→ Task objective
For this listing, the lines between the one holding "Tap the RenderScript section header at bottom" and the one holding "Viewport: 767px width, 1227px height.", inclusive, must be set down exactly.

--- Supplied data Enclosed Below ---

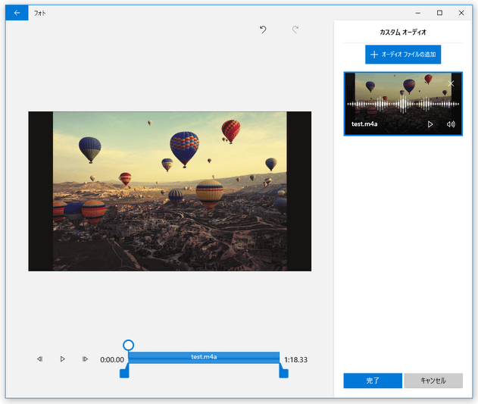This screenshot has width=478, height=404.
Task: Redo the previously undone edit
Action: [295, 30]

--- End of Enclosed Supplied data ---
--- Supplied data Enclosed Below ---

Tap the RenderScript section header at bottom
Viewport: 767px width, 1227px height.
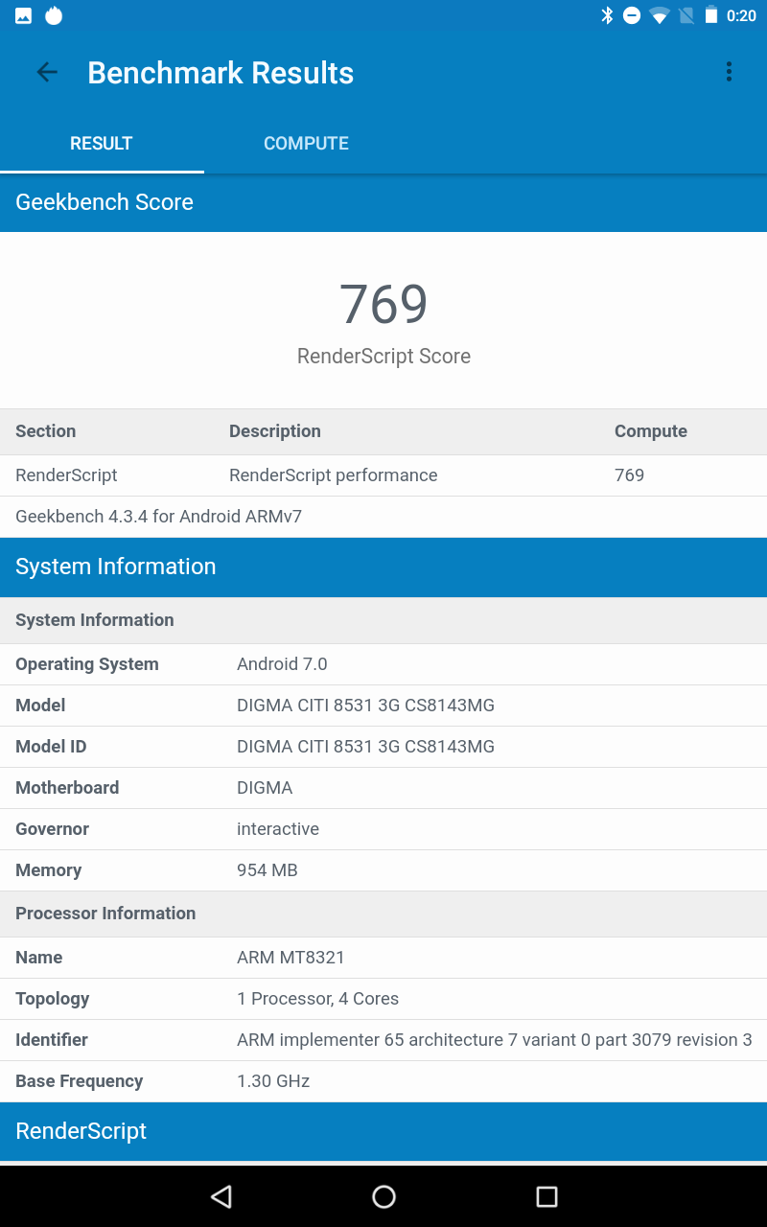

--- End of Enclosed Supplied data ---

→ Answer to this problem
Tap the RenderScript section header at bottom
Viewport: 767px width, 1227px height.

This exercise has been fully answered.